Why partition size is taken 5 and not 3?
As mentioned in original paper:
Dividing the list by 5 assures a worst-case split of 70 − 30. Atleast
half of the medians greater than the median-of-medians, hence atleast
half of the n/5 blocks have atleast 3 elements and this gives a
3n/10 split, which means the other partition is 7n/10 in worst case.
That gives T(n) = T(n/5)+T(7n/10)+O(n). Since n/5+7n/10 < 1, the
worst-case running time isO(n).
Now I have tried to implement the above algorithm as:
public static int findKthLargestUsingMedian(Integer[] array, int k) {
// Step 1: Divide the list into n/5 lists of 5 element each.
int noOfRequiredLists = (int) Math.ceil(array.length / 5.0);
// Step 2: Find pivotal element aka median of medians.
int medianOfMedian = findMedianOfMedians(array, noOfRequiredLists);
//Now we need two lists split using medianOfMedian as pivot. All elements in list listOne will be grater than medianOfMedian and listTwo will have elements lesser than medianOfMedian.

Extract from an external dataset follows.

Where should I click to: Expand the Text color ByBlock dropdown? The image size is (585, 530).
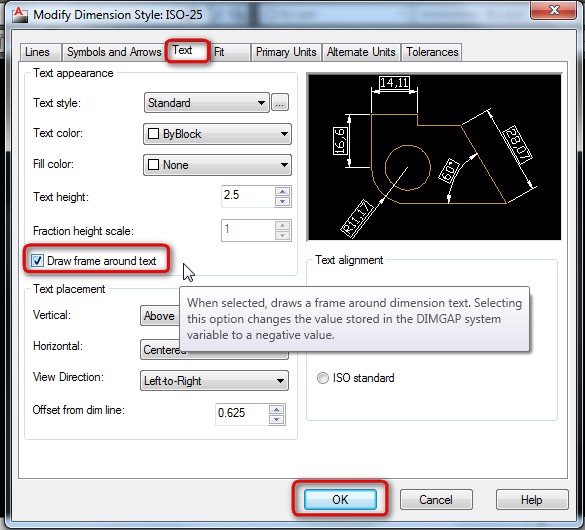[217, 134]
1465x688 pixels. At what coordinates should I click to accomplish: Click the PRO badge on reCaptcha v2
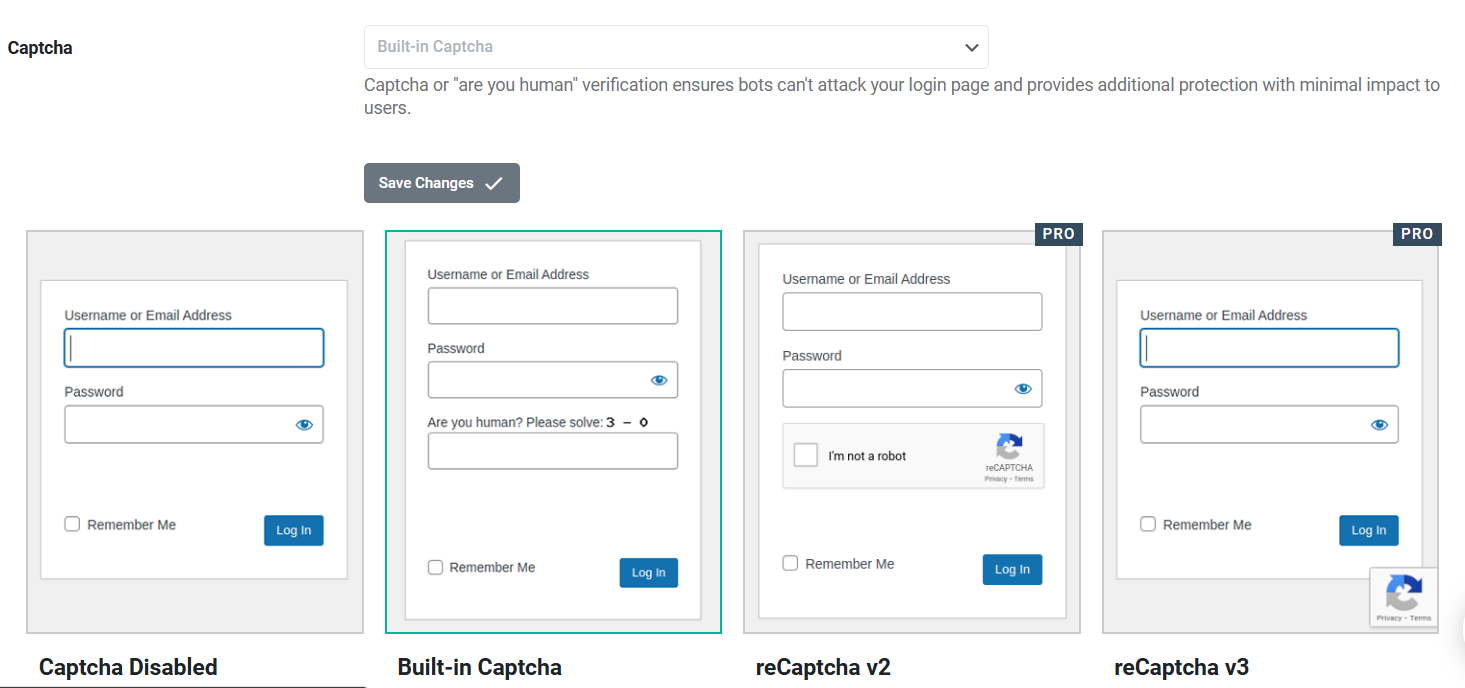[1058, 234]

List<Integer> listWithGreaterNumbers = new ArrayList<>(); // elements greater than medianOfMedian
List<Integer> listWithSmallerNumbers = new ArrayList<>(); // elements less than medianOfMedian
for (Integer element : array) {
if (element < medianOfMedian) {
listWithSmallerNumbers.add(element);
} else if (element > medianOfMedian) {
listWithGreaterNumbers.add(element);
}
}
// Next step.
if (k <= listWithGreaterNumbers.size()) return findKthLargestUsingMedian((Integer[]) listWithGreaterNumbers.toArray(new Integer[listWithGreaterNumbers.size()]), k);
else if ((k - 1) == listWithGreaterNumbers.size()) return medianOfMedian;
else if (k > (listWithGreaterNumbers.size() + 1)) return findKthLargestUsingMedian((Integer[]) listWithSmallerNumbers.toArray(new Integer[listWithSmallerNumbers.size()]), k-listWithGreaterNumbers.size()-1);
return -1;
}
public static int findMedianOfMedians(Integer[] mainList, int noOfRequiredLists) {
int[] medians = new int[noOfRequiredLists];
for (int count = 0; count < noOfRequiredLists; count++) {
int startOfPartialArray = 5 * count;
int endOfPartialArray = startOfPartialArray + 5;
Integer[] partialArray = Arrays.copyOfRange((Integer[]) mainList, startOfPartialArray, endOfPartialArray);
// Step 2: Find median of each of these sublists.
int medianIndex = partialArray.length/2;
medians[count] = partialArray[medianIndex];
}
// Step 3: Find median of the medians.
return medians[medians.length / 2];
}
Just for sake of completion, another algorithm makes use of Priority Queue and takes time O(nlogn).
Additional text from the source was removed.